Saturday, February 12, 2011

First Date



At first blush, this may appear to be off blog-topic. It is not. File this one under the consistent thread of parenting that adorns Longears and Sourdough. Tonight, I send Daughter Number One, who just made sweet sixteen, off on her first date. Dressed in a modest formal, she and her date join two other couples for a Preference dance at her high school. As she leaves the house, the thought strikes me, "I just sent my first daughter on her premier date and I'm totally comfortable with it." I must really take it for granted that she is on the right track. Poised, confident, graceful...Daughter Number One moves with purpose and is constantly up to something good. Suddenly, my shirt feels too tight. But the story doesn't end there.

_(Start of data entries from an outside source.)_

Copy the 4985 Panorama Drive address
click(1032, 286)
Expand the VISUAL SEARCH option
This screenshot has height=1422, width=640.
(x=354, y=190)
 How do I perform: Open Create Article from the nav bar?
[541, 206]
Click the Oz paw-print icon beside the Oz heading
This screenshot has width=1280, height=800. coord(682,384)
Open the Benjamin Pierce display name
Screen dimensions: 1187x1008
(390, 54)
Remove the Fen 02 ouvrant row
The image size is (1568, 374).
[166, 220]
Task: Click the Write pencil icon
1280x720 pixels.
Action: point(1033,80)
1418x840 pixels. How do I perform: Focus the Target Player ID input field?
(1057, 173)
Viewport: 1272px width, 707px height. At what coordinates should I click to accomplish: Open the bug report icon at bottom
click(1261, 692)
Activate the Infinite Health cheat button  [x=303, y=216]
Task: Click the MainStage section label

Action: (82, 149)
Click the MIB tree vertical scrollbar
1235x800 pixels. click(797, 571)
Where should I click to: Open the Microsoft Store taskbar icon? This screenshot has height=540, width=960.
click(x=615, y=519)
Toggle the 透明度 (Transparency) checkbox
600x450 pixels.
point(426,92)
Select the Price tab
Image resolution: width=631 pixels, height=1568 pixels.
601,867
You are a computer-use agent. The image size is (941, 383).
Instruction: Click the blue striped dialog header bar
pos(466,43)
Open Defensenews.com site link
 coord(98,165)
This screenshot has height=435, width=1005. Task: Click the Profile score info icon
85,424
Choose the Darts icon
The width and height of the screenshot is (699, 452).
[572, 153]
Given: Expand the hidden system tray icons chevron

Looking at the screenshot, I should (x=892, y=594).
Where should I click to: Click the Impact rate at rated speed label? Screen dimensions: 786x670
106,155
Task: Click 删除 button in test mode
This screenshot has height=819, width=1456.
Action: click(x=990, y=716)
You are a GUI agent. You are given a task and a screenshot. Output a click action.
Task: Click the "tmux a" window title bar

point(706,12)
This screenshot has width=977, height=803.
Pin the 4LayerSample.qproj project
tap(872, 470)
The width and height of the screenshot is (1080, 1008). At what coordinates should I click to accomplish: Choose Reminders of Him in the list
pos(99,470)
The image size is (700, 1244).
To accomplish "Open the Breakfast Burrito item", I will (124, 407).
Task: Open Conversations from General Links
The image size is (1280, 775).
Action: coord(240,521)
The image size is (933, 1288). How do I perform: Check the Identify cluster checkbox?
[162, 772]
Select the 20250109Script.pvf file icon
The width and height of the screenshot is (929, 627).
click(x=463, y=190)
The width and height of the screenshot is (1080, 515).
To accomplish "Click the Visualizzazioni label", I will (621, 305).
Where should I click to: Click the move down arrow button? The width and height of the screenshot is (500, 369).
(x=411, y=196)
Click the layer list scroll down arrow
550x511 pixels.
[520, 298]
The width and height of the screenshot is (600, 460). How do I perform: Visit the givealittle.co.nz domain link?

While Daughter Number One is on her date, her Mom and I are first-time chaperones at a church dance for all the youngsters in our region. We enter the church and I begin to sweat. Twenty Six years have removed me from the teenaged dance scene. The dance hall is full of young people swaying oddly to music completely alien to my ears. Our instructions are to see that the young dancers adhere to standards of modesty and decency at the dance. One young lady dances into view, obviously stretching the rules with a revealing dress. I can ride herd on the girls at home if they stretch their modesty, but I'm not a very good cop in this foreign environment, so I look away as she repeatedly adjusts her uncomfortably, low cut top. The rest of the room is packed with youth dressed in their best Sunday-go-to-meetings.

The sea of youth gyrate in alternating cycles of chaos and synchronicity. They move at random mostly, then like a leaderless school of mackerel, the room becomes a unity of saltatory motion. I try to remember my own au courant swim to find my youthful purpose in life, but I have forgotten how to act in this water.

Milling around, I see Mom surrounded by a group of boys. She has their undivided attention, so I saunter over, trying not to collide with the graceful leaps and frenzied kicks of the dancers. Drawing near, she points to me saying, "and this is Kailee Gooch's dad." With all the fainting enthusiasm of teenage girls at an Elvis concert, they turn to me, grabbing my hand, one by one. "Really!? You are Kailee Gooch's dad!?" one boy cries. Another violently shakes my hand, "SO glad to meet you!" A third exclaims, "Kailee is the COOLEST person on Planet Earth!" In a flash of silver light, the mackerel reverse direction and I go from faceless chaperone to celebrity extraordinaire. Nothing in life has prepared me for the sudden, soul-piercing swell of parental emotion that floods the little I-am in my core. And Life's greatest mantle...Father, adorns my purpose.